Je pense comme vous que cette dernière de m. m. Cramer sera préférable à toutes les autres, puisqu'elle sera en même temps la plus complète. Sans doute qu'on y joindra la tragédie de Don Pèdre dont il me semble que l'on ne sent pas assez tout le mérite, dans le cercle de nos beaux esprits de Paris. Pour moi je vous avoue que je l'ai relue trois fois, et qu'elle m'a fait encore plus de plaisir à la dernière lecture qu'à la première, et je ne balance point à dire que si mr de Voltaire pouvait retoucher et nourir davantage le cinquième acte, Don Pèdre ne peut avoir un grand succès sur la scène. Si mes projets de campagne avaient pu me permettre, de me rendre à Ferney, l'été prochain, je vous assure, monsieur, que j'aurais appris Don Pèdre pour en donner le spectacle à mr de Voltaire. Mais je suis presque forcé par le prince Henri de Prusse de me rendre à Berlin, et d'y passer deux mois; je suis bien fâché que Ferney ne soit pas sur ma route, car je m'y reposerais avec bien du plaisir, et j'y présenterais à mon patron une nouvelle requête pour tenir de ses mains la dernière édition de son bréviaire en 50 volumes; mais il m'y faut renoncer puisque mes demandes ont été jusqu'ici infructueuses; d'ailleurs je ne veux pas fatiguer mes bienfaiteurs, et je me borne tout uniquement à vous prier, monsieur, de m'instruire du temps où l'œuvre sera mise en vente et d'engager m. m. Cramer à m'en destiner un exemplaire. Je tirerai très volontiers cette somme de mon petit trésor et je la feri tenir à m. m. Cramer avec la plus grande exactitude, à moins que mr de Voltaire ou mme Denis ne se ressouviennent d'ici à ce temps de la promesse qu'ils ont daigné me faire l'un et l'autre de m'en faire le cadeau, en ajoutant de la manière la plus honnête, que c'était la chose du monde la plus juste.
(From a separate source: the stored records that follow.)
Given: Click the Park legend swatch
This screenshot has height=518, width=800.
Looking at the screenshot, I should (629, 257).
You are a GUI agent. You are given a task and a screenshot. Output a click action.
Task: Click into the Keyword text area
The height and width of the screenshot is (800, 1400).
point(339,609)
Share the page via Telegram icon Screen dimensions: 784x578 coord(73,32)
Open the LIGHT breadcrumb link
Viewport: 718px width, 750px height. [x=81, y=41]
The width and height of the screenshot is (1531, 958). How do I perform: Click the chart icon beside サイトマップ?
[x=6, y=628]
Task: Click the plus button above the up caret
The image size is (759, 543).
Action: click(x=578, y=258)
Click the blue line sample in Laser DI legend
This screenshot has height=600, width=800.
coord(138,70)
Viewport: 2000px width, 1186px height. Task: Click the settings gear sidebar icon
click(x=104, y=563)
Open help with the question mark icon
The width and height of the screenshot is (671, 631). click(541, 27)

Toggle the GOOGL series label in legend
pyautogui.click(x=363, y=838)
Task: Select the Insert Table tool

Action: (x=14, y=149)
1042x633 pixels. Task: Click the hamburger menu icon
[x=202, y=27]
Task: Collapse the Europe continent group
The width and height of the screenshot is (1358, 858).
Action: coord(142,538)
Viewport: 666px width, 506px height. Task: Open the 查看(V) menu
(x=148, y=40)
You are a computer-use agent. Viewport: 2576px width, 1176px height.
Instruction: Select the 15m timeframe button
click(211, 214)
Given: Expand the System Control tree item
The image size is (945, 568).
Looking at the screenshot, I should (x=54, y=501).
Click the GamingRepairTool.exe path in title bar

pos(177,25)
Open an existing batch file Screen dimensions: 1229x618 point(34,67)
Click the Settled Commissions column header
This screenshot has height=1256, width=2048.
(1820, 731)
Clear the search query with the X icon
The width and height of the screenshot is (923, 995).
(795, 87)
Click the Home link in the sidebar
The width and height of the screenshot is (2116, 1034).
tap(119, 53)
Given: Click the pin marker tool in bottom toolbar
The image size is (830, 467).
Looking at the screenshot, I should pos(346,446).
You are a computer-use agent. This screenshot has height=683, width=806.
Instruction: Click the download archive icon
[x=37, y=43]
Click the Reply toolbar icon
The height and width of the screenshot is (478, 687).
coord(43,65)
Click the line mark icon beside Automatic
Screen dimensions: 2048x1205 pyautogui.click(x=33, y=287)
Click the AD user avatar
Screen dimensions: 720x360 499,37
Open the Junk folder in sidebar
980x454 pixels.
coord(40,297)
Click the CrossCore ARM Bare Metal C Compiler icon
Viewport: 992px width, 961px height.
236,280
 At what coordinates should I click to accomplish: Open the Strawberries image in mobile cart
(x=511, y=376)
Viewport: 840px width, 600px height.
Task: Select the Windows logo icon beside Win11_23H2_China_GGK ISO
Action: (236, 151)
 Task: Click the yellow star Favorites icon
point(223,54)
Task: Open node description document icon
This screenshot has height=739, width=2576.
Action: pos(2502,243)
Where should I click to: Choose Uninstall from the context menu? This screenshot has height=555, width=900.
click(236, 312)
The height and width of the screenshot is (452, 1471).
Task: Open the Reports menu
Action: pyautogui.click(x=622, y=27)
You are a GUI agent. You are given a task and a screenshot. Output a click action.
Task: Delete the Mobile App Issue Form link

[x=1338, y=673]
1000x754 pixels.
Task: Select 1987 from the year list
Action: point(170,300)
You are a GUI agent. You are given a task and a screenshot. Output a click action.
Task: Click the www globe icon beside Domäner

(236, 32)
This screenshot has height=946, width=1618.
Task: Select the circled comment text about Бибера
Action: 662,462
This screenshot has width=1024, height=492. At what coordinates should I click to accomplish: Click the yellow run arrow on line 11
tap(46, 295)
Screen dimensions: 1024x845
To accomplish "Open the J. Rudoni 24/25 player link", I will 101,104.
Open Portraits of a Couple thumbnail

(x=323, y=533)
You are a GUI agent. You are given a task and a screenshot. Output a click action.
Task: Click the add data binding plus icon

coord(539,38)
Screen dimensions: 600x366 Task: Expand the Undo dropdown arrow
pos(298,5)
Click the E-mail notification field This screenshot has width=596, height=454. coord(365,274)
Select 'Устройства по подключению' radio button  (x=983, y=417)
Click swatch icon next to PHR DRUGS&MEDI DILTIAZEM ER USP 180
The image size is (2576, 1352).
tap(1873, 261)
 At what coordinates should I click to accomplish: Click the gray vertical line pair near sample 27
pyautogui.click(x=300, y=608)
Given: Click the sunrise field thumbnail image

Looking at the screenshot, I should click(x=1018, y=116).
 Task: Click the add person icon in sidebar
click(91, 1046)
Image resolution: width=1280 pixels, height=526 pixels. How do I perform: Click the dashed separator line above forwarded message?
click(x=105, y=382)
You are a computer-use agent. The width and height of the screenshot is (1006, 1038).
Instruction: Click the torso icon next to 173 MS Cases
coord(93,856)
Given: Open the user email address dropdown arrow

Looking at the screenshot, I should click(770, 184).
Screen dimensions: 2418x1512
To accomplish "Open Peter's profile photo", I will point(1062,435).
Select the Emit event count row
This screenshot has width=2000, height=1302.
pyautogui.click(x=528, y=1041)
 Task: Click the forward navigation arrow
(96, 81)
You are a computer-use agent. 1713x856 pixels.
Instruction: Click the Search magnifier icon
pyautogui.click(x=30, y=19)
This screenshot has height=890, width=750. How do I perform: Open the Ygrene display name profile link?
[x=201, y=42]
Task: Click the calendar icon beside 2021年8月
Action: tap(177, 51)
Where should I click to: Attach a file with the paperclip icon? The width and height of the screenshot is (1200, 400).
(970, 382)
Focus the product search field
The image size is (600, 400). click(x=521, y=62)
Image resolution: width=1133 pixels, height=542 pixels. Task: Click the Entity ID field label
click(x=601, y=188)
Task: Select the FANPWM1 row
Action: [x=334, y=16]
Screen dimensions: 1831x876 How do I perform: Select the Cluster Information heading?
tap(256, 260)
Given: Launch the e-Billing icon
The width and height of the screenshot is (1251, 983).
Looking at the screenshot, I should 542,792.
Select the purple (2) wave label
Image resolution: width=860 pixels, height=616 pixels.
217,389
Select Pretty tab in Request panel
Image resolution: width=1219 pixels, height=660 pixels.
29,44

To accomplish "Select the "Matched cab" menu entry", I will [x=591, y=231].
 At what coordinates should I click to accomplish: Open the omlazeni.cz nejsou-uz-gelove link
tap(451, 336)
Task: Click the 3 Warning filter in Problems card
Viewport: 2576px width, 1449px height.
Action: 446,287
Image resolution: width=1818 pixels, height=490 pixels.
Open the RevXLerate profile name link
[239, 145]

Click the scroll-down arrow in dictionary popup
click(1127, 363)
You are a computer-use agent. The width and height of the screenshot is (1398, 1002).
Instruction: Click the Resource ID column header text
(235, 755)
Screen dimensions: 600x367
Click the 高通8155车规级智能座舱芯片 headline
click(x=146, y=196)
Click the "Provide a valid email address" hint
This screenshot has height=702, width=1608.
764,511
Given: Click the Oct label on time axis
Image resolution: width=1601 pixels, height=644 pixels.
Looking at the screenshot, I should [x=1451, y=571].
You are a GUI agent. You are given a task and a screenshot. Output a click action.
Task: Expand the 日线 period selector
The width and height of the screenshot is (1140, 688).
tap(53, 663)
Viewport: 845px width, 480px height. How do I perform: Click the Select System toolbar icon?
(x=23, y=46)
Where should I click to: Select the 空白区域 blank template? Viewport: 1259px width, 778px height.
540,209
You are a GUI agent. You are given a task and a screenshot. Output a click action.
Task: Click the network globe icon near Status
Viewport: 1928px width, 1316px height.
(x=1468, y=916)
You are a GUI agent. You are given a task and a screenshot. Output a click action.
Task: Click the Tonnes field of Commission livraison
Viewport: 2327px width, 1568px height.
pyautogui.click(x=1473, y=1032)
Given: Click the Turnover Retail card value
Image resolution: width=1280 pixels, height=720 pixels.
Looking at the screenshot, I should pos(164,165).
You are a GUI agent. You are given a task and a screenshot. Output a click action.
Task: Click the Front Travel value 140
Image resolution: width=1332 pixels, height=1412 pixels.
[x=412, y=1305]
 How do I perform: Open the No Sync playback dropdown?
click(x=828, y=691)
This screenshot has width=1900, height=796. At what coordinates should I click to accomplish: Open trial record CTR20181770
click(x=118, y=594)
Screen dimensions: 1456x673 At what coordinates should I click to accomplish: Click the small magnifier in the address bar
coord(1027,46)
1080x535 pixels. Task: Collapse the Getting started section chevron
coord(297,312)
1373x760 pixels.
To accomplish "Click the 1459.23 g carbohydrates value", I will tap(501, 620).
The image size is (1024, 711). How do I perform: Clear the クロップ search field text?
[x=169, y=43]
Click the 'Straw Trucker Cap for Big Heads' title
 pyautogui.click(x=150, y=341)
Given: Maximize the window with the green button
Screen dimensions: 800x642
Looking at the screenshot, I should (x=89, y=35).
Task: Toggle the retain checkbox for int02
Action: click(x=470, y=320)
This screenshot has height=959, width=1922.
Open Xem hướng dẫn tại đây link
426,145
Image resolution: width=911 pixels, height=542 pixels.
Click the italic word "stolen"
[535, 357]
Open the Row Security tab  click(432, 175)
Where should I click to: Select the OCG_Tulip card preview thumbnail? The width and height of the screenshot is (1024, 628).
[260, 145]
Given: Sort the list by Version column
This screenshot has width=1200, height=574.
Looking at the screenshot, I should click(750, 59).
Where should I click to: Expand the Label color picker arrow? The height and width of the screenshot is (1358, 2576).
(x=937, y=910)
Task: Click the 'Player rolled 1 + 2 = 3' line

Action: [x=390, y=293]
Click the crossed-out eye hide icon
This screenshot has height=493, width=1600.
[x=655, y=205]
Vous savez sans doute, monsieur, que les comédiens français préparent pour la rentrée de Pâques la tragédie en prose de mr de Sédaine et que l'on en attend le plus grand succès. Grâce à dieu je ne suis point participant de cette comique barbarie, car le rôle que l'on me destinait a été donné à Préville, mais j'ai ouï dire que ce dernier avait eu la prudence de refuser. Vous voyez que nous ne sommes pas éloignés de retomber dans la barbarie, d'où les plus grands hommes de la littérature française nous avaient heureusement tirés. Voilà l'ouvrage de l'opéra comique larmoyant et de l'inconstance naturelle de nos parisiens. Ils sont blasés sur tout et cherchent sans cesse le plaisir sans le pouvoir rencontrer nulle part.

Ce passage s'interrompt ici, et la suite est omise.